The May 12 budget included a claimed increase of $2.9 billion dollars over five years for hospital funding; an extension of seniors' card eligibility, costing $26 million in 1998-99; additional funding for veterans' hospital services, worth $125 million per year; $13 million extra for Aboriginal health; the indexation of doctors' Medicare rebates; and an extra $14 million for preventative health programs in 1998-99.
The $2.9 billion over five years for hospitals is the amount that state premiers rejected at the premiers' conference in March. Health ministers from NSW, Victoria, Tasmania, WA, SA and the NT said that the budget did not contain "one extra dollar" for hospitals.
The ministers said that the next five-year agreement contained only $69 million in new spending, rather than the Coalition's claimed $2.9 billion, and that the Medicare offer would mean 1.43 million hospital patients would not be funded over the next five years.
NSW health minister Andrew Refshauge said that the federal government had simply shifted money from financial assistance grants to the states to the health portfolio. "This is using the Visa card to pay the Bankcard", he said.

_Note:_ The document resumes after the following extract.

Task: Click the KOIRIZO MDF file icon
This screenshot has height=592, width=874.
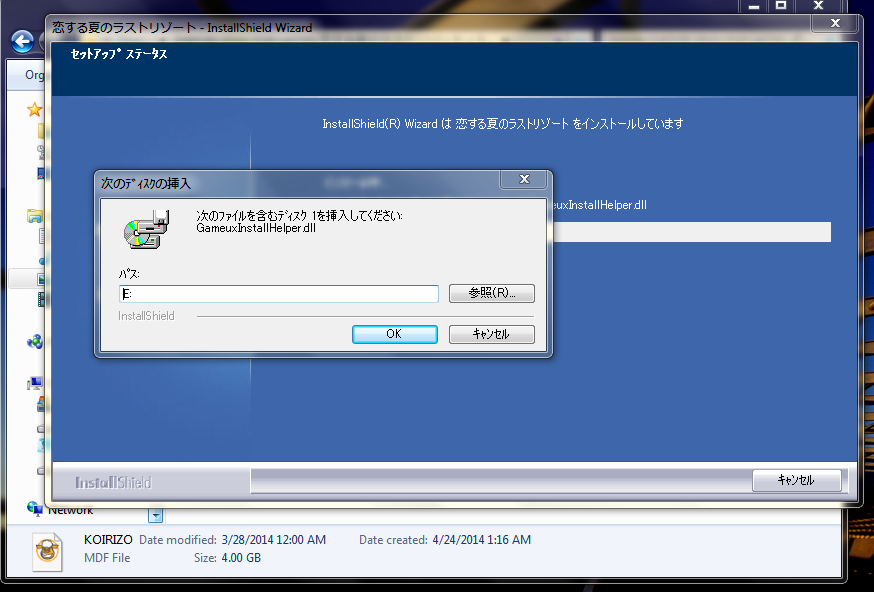Action: tap(47, 549)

The states are taking a stand on the health issue because they realise that it is one of the greatest of concerns for many voters.
The 1996 budget contained $4.4 billion in funding cuts. In the health portfolio, these included $73 million cut from hospital funding grants to the states, the abolition of the commonwealth dental program, and cuts to the pharmaceutical benefits scheme, pathology funding and residential aged care. Altogether, 25 health items were slashed.
In addition, there was a $1.5 billion dollar cut to the states, over three years, and major cuts to welfare measures which negatively impact on people's health. The Coalition cut $1.4 billion dollars in labour market programs over two years, yet unemployment is a major negative factor in individuals' health.
Unlike the 1996 budget, the 1998 one, coming just before a federal election, is a politically opportunist document. If the Coalition is re-elected, we can expect another round of savage budget cuts soon after.